Work to complete: Can the data below be set down again exactly, line for line?

......

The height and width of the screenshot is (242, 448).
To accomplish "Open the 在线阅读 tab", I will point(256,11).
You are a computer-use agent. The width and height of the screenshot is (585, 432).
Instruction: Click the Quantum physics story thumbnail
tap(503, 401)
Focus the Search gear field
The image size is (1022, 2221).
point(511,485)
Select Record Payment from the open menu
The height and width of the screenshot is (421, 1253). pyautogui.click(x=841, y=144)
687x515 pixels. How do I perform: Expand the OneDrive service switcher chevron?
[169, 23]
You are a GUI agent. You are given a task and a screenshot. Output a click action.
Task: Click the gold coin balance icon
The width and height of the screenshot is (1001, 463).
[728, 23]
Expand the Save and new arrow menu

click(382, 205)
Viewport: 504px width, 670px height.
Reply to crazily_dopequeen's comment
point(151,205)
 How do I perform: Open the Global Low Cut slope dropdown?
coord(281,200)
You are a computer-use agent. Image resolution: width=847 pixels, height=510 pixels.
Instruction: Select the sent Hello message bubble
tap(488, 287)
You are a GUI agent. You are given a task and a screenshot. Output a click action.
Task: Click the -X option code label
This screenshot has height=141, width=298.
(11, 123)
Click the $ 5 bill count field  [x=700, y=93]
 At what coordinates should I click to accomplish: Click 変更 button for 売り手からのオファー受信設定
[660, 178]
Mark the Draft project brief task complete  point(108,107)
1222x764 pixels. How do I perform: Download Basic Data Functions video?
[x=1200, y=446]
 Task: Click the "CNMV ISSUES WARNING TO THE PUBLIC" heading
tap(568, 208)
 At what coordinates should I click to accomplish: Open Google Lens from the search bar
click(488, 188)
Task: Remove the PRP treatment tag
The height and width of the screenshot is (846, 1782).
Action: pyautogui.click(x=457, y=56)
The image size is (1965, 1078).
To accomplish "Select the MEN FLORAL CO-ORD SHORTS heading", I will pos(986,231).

......

Output for this exercise:
The height and width of the screenshot is (242, 448).
To accomplish "Open the 在线阅读 tab", I will point(256,11).
You are a computer-use agent. The width and height of the screenshot is (585, 432).
Instruction: Click the Quantum physics story thumbnail
tap(503, 401)
Focus the Search gear field
The image size is (1022, 2221).
point(511,485)
Select Record Payment from the open menu
The height and width of the screenshot is (421, 1253). pyautogui.click(x=841, y=144)
687x515 pixels. How do I perform: Expand the OneDrive service switcher chevron?
[169, 23]
You are a GUI agent. You are given a task and a screenshot. Output a click action.
Task: Click the gold coin balance icon
The width and height of the screenshot is (1001, 463).
[728, 23]
Expand the Save and new arrow menu

click(382, 205)
Viewport: 504px width, 670px height.
Reply to crazily_dopequeen's comment
point(151,205)
 How do I perform: Open the Global Low Cut slope dropdown?
coord(281,200)
You are a computer-use agent. Image resolution: width=847 pixels, height=510 pixels.
Instruction: Select the sent Hello message bubble
tap(488, 287)
You are a GUI agent. You are given a task and a screenshot. Output a click action.
Task: Click the -X option code label
This screenshot has height=141, width=298.
(11, 123)
Click the $ 5 bill count field  [x=700, y=93]
 At what coordinates should I click to accomplish: Click 変更 button for 売り手からのオファー受信設定
[660, 178]
Mark the Draft project brief task complete  point(108,107)
1222x764 pixels. How do I perform: Download Basic Data Functions video?
[x=1200, y=446]
 Task: Click the "CNMV ISSUES WARNING TO THE PUBLIC" heading
tap(568, 208)
 At what coordinates should I click to accomplish: Open Google Lens from the search bar
click(488, 188)
Task: Remove the PRP treatment tag
The height and width of the screenshot is (846, 1782).
Action: pyautogui.click(x=457, y=56)
The image size is (1965, 1078).
To accomplish "Select the MEN FLORAL CO-ORD SHORTS heading", I will pos(986,231).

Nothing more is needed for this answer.